The garden is waking up. The garlic that overwintered is pushing green shoots through the soil, the annual proof that buried things come back. Jack's seedlings are hardening off in the greenhouse. The Marlene cherry tomato — generation 4 now — ready for transplanting. Every spring the planting is the memorial. Every spring the name goes back in the ground.
The kitchen holds a rhythm this time of year — risotto one day, hotdish the next, and most mornings before any of it, a quiet bowl of oatmeal while the light comes up over the greenhouse. It’s not a glamorous thing, oatmeal, but neither is tending seedlings or waiting for garlic to push through frozen ground. After a week of watching Jack’s little farm operation hum back to life, I kept coming back to this recipe — the same one I’ve made a hundred times — because some mornings what you need most is the thing that never lets you down.
How to Make the Best Oatmeal
Prep Time: 2 minutes | Cook Time: 8 minutes | Total Time: 10 minutes | Servings: 2
Ingredients
- 1 cup old-fashioned rolled oats
- 2 cups water (or whole milk for a creamier result)
- 1/4 teaspoon fine sea salt
- 1 tablespoon butter (optional)
- 2 teaspoons brown sugar or honey, to taste
- 1/2 teaspoon vanilla extract (optional)
- Toppings of your choice: fresh berries, sliced banana, chopped walnuts, a drizzle of maple syrup, or a pinch of cinnamon
Instructions
- Bring liquid to a boil. Pour the water or milk into a medium saucepan and set over medium-high heat. Add the salt and bring to a full boil, watching closely if using milk to prevent scorching.
- Add the oats. Stir in the rolled oats and reduce the heat to medium. Cook, stirring occasionally, for 5 minutes, or until the oats have absorbed most of the liquid and reached a thick, creamy consistency.

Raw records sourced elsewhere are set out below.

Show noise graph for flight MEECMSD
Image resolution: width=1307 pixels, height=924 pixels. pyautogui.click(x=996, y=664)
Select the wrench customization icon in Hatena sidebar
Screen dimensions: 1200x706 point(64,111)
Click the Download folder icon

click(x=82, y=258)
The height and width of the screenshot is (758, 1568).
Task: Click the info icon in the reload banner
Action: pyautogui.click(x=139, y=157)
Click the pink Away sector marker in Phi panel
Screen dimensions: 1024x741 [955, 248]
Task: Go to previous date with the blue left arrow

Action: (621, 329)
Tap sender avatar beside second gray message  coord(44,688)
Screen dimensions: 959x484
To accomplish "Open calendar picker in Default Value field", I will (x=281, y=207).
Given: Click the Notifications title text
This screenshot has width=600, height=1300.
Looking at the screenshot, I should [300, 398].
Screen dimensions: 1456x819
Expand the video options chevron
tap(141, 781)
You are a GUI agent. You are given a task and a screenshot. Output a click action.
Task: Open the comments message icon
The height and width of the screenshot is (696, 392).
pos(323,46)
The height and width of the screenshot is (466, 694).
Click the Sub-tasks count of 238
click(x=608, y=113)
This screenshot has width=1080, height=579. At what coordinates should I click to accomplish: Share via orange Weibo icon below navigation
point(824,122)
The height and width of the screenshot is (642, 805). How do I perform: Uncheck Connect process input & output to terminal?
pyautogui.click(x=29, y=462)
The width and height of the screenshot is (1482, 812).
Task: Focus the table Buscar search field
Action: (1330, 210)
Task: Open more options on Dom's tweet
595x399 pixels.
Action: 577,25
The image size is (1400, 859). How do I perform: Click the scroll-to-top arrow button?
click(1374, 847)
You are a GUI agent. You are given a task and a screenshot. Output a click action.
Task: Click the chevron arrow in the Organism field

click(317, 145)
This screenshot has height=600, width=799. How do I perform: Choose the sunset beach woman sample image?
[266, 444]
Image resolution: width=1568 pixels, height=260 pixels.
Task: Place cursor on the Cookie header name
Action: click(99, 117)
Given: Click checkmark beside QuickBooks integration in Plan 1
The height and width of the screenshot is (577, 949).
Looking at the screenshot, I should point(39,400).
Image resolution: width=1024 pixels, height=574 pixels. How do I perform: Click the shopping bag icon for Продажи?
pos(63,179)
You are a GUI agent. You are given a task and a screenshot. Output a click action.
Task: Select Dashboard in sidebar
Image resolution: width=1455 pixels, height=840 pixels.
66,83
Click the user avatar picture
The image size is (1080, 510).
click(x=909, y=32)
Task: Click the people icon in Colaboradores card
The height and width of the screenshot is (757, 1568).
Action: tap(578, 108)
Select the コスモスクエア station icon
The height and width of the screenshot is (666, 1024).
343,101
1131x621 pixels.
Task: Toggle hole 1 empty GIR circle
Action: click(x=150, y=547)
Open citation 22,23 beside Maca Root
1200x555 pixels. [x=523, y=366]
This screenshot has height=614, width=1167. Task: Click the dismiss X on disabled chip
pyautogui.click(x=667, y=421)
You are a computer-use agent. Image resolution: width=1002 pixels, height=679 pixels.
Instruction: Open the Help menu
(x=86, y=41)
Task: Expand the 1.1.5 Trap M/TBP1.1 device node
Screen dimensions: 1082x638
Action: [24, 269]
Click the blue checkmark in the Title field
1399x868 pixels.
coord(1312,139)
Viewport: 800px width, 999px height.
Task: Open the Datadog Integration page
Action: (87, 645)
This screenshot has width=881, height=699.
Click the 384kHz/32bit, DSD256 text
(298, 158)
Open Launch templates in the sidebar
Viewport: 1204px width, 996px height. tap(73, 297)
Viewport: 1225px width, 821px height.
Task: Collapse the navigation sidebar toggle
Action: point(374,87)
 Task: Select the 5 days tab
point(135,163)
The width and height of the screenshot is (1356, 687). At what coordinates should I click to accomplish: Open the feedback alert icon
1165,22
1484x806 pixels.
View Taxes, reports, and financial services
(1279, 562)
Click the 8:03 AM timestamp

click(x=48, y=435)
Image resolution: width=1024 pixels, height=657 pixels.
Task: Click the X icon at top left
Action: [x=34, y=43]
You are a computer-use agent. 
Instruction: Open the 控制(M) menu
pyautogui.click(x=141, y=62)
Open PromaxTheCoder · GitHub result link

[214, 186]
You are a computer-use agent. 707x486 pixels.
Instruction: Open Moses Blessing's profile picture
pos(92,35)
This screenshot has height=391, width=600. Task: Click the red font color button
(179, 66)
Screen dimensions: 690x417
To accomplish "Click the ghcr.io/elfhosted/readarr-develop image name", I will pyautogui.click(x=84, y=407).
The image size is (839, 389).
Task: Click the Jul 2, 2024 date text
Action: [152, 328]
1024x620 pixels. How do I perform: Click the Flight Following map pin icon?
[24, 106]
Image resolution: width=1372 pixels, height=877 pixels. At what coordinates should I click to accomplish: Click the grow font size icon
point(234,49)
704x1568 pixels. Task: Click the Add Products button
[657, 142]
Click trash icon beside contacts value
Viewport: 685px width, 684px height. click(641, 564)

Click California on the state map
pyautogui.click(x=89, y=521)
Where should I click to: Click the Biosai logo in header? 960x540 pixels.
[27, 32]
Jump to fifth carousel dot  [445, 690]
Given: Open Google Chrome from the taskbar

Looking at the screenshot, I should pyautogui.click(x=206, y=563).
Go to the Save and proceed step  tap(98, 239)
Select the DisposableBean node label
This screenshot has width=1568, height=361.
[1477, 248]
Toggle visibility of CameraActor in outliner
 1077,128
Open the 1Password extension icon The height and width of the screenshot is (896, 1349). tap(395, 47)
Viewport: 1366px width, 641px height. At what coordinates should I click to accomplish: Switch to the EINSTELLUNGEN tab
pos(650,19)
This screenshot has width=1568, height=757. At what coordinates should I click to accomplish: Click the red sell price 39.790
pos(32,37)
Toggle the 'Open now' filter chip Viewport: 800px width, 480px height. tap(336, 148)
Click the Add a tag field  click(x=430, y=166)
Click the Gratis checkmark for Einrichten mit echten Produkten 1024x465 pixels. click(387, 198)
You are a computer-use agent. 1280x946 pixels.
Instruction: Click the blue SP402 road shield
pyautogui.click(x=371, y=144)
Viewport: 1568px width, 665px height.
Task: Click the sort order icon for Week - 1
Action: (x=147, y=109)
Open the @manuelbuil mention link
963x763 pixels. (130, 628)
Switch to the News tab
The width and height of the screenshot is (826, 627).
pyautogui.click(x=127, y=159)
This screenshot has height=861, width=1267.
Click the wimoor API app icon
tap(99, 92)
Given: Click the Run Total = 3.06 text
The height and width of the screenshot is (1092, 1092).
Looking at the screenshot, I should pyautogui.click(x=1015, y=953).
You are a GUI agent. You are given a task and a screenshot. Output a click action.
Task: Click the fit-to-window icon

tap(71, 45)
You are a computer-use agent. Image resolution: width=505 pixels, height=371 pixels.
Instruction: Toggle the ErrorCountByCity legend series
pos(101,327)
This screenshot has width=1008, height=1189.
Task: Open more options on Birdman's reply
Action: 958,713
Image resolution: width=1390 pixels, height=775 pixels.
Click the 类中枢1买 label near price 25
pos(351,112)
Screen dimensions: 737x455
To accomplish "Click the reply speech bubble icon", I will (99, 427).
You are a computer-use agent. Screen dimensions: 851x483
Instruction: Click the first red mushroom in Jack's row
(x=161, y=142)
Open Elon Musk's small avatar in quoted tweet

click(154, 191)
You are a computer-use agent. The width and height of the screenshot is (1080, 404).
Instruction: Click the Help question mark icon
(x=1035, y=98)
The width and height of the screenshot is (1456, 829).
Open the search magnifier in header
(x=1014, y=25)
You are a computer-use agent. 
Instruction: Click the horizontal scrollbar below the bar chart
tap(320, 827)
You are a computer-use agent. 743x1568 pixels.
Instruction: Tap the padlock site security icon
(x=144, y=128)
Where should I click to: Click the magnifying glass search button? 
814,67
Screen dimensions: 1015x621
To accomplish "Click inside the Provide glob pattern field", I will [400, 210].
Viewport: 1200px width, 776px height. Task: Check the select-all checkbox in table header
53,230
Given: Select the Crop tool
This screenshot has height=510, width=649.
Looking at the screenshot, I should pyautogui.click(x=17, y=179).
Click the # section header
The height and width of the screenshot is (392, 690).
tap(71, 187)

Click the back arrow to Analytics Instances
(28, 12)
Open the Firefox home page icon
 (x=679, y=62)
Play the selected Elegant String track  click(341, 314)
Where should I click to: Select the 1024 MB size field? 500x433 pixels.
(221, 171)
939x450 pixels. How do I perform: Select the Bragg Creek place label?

- Finish and flavor. Remove from heat. Stir in the butter and vanilla extract if using. Taste and add brown sugar or honey as desired. Let the oatmeal rest for 1 minute — it will thicken slightly as it sits.
- Serve warm. Divide between two bowls and add your toppings. Fresh berries and a handful of walnuts work especially well in spring when the kitchen is leaning toward the garden.
Nutrition (per serving)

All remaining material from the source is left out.